Mientras subo al ómnibus me pregunto dónde debería sentarme. Hago un esfuerzo por interrumpir el proceso mental que estoy segura que seguirá, pero éste igual se abre paso. ¿Debería sentarme adelante o en la parte de atrás del ómnibus? ¿En el medio? Ahí por supuesto que no, sin duda alguna. Por lo general el terrorista trata de abrirse paso hasta la mitad del vehículo. Creo que la parte de atrás es probablemente la más segura. Me dirijo hacia el fondo del ómnibus.

Odio todo esto. Odio encontrarme pensando en este tema que me obliga a tratar de imaginar dónde tengo menos posibilidades de encontrar la muerte. Odio tener que pensar, durante unos pocos segundos, como si yo fuera un terrorista. Recorro el ómnibus con la mirada y evalúo dónde se podría causar mayor daño y entonces, me alejo de ese lugar.

Curiosamente, esto solo me sucede en los ómnibus. No me pasa en ningún otro lugar. Me siento bien en una muchedumbre, o más o menos. Voy a restaurantes. Voy a la ciudad. Voy a lugares considerados "peligrosos" por el gobierno. Y, aún así, le tengo miedo a los ómnibus.

Durante todo el trayecto voy mirando a mi alrededor. Quedo con la mirada fija en cada paquete, cada persona, cada parada de ómnibus. Me pregunto si todos los demás pasajeros sienten los mismos miedos, la misma ansiedad. Pienso en sus vidas, sus familias, sus empleos. Todo el mundo sigue con su rutina diaria, haciendo mandados, volviendo del trabajo. ¿Estarán todos asustados?

Me pregunto si podría reconocer a un terrorista si llegara a ver uno. ¿Me daría cuenta? ¿Llegaría a hacer algo?

Y es entonces que me inundan las dudas: ¿qué pasaría si llegara a sospechar de alguien? ¿Pondría el grito en el cielo para que todo el mundo lo supiera? ¿Esto serviría de algo? De ser cierto, sería demasiado tarde. El terrorista simplemente se volaría a sí mismo. No habría logrado nada. Si estuviera equivocada, desencadenaría una histeria total. Podría haber heridos. ¿Me quedaría en silencio? ¿Sería capaz de no decir nada?

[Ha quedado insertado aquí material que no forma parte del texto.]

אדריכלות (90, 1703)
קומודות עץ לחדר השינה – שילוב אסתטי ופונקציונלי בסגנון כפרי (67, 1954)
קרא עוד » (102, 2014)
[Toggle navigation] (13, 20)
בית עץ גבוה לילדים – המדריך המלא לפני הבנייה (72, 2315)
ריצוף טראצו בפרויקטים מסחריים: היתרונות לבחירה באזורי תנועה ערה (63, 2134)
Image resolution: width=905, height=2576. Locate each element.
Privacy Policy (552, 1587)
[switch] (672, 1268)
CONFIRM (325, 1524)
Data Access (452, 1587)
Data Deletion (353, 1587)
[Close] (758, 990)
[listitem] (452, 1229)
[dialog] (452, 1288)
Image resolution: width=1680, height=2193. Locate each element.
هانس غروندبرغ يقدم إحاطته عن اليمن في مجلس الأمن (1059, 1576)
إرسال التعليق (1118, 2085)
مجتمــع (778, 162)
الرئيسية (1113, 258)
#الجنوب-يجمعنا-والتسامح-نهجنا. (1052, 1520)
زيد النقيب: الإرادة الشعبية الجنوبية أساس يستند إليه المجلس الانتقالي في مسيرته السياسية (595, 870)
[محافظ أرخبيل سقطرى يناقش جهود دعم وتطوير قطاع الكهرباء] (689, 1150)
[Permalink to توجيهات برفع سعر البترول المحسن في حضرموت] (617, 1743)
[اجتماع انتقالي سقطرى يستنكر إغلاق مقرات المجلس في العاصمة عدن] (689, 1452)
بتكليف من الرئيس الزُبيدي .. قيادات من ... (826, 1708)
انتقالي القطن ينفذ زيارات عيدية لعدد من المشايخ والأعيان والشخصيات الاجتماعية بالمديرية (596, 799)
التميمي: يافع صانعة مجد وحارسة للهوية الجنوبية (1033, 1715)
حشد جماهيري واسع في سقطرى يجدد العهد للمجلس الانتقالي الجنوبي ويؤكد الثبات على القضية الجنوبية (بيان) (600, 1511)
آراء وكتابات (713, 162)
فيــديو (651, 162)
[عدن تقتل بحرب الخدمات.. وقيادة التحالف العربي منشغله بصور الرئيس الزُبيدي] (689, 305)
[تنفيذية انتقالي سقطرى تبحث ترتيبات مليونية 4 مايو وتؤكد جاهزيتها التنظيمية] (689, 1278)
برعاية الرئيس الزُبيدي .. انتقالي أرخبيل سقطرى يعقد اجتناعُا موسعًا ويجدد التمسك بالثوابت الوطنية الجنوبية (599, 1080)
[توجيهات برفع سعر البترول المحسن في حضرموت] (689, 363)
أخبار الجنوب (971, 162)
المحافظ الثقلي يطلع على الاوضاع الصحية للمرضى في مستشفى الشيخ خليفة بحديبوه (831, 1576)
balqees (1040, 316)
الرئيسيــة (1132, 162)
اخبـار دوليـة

Hubo ocasiones en que preferí bajar del ómnibus. Nerviosamente espero a que el ómnibus llegue a la parada siguiente y me bajo lo más rápido que puedo. Por suerte, siempre he estado equivocada. Pero no me siento mejor cuando me bajo del ómnibus. De haber estado en lo cierto, D-os no permita, sólo me habría salvado a mí misma. ¿Fui capaz de haber estado tan segura como para bajar del ómnibus, pero no compartir mis sospechas con los demás pasajeros? Estos pensamientos me agobian y me doy cuenta del daño que el terrorismo ha logrado llevar a cabo.

El problema no es que yo viva en un mundo en donde tengo que preguntarme en qué parte del ómnibus tengo más posibilidades de sobrevivir. El problema es que he permitido que esos animales hagan disminuir mi fe y mi convicción.

En teoría, soy la primera en decir que creo absoluta y completamente en Di-s. Creo que Él rige el mundo y creo que no hay nada que suceda porque sí. Creo que cada bala tiene su destinatario. Por lo menos en teoría.

Francamente lo dudo. Porque, si no fuera así, no tendría problema alguno en subir a un ómnibus. Podrás decirme que este sentimiento, más que de duda, es el instinto que todos tenemos al evitar las situaciones peligrosas. Pero por más que desee que sea así, no lo es y se podría seguir discutiendo.

No debería ir a lugares públicos. No debería vivir en Jerusalén. No debería vivir en Israel. Pero lo hago, y no tengo miedo, y creo y confío y tengo fe. Hasta que subo a un ómnibus.

Pero me obligo a seguir. Me obligo a seguir porque cada vez que no lo hago siento que el terrorista ha ganado. Quizás no ha podido lastimar mi cuerpo, pero ha herido mi mente, corazón y alma. No le puedo permitir esto. No le puedo dar la victoria a mi enemigo, quien busca destruirme.

Y así es que tomo asiento; y observo. Y rezo. Y espero que llegue el día en que mi fe y mi convicción sean más fuertes. Cuando pueda sentarme donde quiero, creyendo en mi mente y con mi corazón que D-os rige este mundo y que no hay nada que temer.